No, there’s not. I just call it the eyeball test. I want to maintain the weight for myself. But obviously, when you’re doing commercials, you want to make sure you’re looking the part. For me, it’s a motivation to keep the weight off. But like you’ve said, I’ve had a couple of hiccups along the way, like anybody else. And I can guarantee, before my life is over, I’ll have many more hiccups. But it’s just a matter of saying today is a new day and I’m going to keep going with it now and get back on track with it. Until they make a carrot stick that tastes as good as a mozzarella cheese stick, it’s going to be a battle.
I heard that Subway provided you with a personal trainer. Do you enjoy his company? Or does he have the soothing personality of a POW camp guard?
No, he’s good. He pushes me to a point I would never push myself to. I just want to stay where I’m at, so I’ve learned to like exercise. An hour a day, a few days a week. To me, that is a good amount. It’s not too much, it’s not too little. But you’ve got to do something. I’m 35 years old now. When I was in my early and mid 20s I could eat a lot more of the stuff that I shouldn’t have eaten and probably wouldn’t have had to do much to keep the weight off. But now I have to do more.
Subway’s marketing chief claimed that “one-third to one-half of Subway’s growth is because of Jared.” What does that translate to in terms of stock shares for you?
Subway is a private company, so there is no stock. But they did reload my Subway Black Card, and I was very happy about that. Hopefully it will extend my free years of Subway.
What does the future hold for you? Is there going to be a Jared movie? A Jared reality show? Jared on Dancing With The Stars?
You’re not going to see me on Dancing With The Stars. I have four left feet. But I don’t know, I think it’s an open book right now and the goal is to continue to keep the weight off and stay who I am. The folks at Subway have been really good about continuing to evolve the story and continue what the message ought to be now. I’m very grateful to them. I’m very grateful to you guys too. Everybody at Men’s Health.
We are the Dr. Frankenstein to your monster.
You really are. Men’s Health played a huge role in the start of this. You guys plugged me into that story, “Crazy Diets That Work” or whatever it was.
“Stupid Diets That Work.”
Yeah, yeah, that was it. It got me national attention. And it’s the reason Subway called and asked if I wanted to be in a commercial. My whole career came out of that. I’ll tell you, it meant a lot. It did a lot for me.

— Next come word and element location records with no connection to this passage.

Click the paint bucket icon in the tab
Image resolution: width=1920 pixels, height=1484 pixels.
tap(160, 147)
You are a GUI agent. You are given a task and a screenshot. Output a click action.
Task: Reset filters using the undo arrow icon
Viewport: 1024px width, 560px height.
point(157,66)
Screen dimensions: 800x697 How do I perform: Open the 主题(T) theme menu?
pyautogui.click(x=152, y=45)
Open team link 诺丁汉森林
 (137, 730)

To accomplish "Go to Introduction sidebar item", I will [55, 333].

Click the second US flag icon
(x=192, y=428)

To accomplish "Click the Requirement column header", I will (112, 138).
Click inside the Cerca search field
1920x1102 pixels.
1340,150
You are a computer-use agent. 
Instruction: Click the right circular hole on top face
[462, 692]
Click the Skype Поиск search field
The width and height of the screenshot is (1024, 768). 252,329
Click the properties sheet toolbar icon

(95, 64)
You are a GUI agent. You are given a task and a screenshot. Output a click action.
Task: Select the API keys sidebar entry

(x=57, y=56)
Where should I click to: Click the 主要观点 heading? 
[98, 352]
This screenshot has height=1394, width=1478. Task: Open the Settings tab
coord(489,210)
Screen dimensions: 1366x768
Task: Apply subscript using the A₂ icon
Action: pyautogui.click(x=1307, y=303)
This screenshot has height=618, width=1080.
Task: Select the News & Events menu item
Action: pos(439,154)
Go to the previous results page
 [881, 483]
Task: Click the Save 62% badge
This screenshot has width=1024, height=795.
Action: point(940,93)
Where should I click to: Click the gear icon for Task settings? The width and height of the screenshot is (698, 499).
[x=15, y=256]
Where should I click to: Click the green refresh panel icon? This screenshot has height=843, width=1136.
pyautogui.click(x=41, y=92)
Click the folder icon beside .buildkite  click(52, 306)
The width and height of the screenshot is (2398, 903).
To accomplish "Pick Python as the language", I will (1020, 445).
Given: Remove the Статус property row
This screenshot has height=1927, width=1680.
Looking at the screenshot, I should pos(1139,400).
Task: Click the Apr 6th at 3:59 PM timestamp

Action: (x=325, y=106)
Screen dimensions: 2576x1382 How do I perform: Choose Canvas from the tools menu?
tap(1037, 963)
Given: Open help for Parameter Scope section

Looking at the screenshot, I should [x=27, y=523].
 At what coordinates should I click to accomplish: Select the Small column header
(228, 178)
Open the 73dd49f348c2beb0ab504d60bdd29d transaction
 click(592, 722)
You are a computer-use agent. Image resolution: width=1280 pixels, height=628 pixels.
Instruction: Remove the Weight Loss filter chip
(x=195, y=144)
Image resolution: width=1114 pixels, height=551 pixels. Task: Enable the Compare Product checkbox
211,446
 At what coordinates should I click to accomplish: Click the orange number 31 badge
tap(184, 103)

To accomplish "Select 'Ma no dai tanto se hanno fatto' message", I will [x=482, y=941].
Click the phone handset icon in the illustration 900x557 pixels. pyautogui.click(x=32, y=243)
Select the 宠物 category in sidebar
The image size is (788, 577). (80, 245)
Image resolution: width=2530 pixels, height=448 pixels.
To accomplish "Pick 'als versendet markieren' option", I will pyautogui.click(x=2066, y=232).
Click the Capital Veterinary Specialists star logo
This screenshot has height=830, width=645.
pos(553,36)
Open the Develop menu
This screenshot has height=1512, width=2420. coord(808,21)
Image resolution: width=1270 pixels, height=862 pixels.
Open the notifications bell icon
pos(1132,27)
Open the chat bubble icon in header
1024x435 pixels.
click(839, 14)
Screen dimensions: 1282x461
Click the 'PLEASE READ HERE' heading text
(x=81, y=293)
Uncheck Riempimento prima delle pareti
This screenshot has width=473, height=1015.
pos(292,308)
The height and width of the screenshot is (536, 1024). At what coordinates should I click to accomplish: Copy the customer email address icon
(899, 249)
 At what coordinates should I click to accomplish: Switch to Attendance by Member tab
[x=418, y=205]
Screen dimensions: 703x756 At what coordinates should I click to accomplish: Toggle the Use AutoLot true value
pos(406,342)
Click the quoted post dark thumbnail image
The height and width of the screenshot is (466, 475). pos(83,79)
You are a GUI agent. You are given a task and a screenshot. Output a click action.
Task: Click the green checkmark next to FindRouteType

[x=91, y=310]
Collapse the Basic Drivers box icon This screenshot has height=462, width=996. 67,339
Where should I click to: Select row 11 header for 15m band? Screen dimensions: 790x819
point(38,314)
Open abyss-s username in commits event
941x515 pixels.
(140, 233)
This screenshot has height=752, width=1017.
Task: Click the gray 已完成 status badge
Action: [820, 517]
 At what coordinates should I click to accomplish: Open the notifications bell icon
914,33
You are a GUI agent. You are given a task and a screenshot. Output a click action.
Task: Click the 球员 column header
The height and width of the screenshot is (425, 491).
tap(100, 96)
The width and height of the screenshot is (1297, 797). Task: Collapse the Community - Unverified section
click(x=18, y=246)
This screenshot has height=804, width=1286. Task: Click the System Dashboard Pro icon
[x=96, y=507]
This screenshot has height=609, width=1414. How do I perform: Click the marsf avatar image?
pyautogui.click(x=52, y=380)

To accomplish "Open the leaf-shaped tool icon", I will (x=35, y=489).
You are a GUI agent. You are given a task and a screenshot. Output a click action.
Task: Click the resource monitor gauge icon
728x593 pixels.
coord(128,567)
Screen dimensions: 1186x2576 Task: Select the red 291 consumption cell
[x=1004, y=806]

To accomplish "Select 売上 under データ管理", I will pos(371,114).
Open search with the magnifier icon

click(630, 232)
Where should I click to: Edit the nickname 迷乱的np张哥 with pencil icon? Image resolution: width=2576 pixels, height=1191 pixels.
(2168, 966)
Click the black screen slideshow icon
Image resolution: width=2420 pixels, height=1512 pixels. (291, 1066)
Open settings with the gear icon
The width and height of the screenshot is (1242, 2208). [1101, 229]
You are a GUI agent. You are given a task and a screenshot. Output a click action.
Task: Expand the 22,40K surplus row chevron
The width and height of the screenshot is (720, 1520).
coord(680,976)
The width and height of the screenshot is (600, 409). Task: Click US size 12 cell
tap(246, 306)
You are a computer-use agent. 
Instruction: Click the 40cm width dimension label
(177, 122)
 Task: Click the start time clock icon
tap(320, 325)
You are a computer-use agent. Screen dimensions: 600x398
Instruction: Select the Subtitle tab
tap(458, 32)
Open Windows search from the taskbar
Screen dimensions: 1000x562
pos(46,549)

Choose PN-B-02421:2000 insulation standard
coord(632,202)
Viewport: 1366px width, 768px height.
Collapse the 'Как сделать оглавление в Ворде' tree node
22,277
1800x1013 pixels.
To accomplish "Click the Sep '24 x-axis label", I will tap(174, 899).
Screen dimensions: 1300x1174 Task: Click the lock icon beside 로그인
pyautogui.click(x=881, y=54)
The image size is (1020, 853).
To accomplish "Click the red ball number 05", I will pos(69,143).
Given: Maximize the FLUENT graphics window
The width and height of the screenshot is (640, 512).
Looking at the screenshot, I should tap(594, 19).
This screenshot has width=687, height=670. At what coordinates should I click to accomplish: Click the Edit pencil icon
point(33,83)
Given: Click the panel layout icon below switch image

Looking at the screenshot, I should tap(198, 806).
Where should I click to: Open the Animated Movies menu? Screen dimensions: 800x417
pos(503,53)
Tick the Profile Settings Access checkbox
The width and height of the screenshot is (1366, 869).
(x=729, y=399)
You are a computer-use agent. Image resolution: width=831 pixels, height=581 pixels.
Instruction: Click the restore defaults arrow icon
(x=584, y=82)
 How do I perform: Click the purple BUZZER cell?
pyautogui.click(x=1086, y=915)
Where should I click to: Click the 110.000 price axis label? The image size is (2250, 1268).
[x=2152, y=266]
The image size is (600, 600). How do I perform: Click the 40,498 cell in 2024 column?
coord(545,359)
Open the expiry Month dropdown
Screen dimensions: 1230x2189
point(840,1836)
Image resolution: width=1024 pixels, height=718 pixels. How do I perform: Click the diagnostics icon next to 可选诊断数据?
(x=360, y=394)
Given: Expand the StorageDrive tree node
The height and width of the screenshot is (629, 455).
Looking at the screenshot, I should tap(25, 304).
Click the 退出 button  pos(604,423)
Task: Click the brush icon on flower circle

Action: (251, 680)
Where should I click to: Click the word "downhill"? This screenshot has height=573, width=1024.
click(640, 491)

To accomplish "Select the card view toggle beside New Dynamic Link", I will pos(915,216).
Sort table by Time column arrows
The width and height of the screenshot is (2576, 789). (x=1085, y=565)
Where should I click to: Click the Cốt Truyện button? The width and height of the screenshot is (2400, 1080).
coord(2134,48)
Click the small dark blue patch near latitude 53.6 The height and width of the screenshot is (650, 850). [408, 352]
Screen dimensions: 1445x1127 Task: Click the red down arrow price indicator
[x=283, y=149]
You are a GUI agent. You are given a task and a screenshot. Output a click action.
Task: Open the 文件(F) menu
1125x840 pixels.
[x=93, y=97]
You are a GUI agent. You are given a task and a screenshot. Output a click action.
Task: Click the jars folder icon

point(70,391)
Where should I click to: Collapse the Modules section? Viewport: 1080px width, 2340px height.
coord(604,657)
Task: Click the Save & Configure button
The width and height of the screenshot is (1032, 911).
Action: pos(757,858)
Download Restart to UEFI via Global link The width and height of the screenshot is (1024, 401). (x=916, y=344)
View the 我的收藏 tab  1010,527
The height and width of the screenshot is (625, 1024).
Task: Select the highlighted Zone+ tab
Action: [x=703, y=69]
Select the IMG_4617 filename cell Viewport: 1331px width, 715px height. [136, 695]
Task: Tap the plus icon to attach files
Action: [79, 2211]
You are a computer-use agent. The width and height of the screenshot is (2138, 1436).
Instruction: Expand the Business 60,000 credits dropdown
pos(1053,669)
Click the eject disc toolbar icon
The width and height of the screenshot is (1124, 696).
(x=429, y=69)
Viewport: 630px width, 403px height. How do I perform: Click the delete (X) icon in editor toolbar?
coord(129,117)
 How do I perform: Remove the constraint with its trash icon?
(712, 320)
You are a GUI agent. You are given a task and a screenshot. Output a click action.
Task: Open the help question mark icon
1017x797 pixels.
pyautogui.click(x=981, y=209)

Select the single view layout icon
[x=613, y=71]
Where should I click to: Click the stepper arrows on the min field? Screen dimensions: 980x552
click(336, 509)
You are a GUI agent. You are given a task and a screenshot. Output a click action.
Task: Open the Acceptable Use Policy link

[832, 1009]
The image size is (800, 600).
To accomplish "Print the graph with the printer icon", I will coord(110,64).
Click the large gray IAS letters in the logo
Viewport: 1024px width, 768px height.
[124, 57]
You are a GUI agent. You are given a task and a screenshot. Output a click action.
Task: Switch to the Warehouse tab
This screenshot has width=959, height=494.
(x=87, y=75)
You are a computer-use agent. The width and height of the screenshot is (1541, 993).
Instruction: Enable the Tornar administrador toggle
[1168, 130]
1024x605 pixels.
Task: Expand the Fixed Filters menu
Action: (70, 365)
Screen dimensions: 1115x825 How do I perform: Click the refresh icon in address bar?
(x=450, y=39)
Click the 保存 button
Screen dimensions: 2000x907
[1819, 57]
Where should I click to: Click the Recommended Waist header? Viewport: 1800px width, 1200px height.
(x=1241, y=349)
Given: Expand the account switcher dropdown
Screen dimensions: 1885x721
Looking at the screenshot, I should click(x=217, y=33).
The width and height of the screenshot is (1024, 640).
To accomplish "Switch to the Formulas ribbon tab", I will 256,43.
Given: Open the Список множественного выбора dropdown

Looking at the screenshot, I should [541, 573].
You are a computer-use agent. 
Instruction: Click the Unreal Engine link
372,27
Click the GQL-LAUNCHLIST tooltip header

Don’t cross us, Jared. We made you, we can destroy you.
[Laughing] I’ll keep that in mind.
So listen, given how Men’s Health is responsible for your career and all, you think you could hook me up with one of those Subway Black Cards?
I think I might be able to help you out. I know a few people.
Don’t tease me.
I don’t know for sure if we can get you a Black Card, but we can get you a Subway card.
I just want access to the exclusive VIP rooms I’m pretty sure are hidden in all the Subway stores.
Oh yeah, that’s totally a real thing.
You show them your Black Card and they escort you to the back, where there are couches and cocktails and live jazz performers.
Exactly. They bring the trays of vegetables right over to your table. That’s exactly what happens.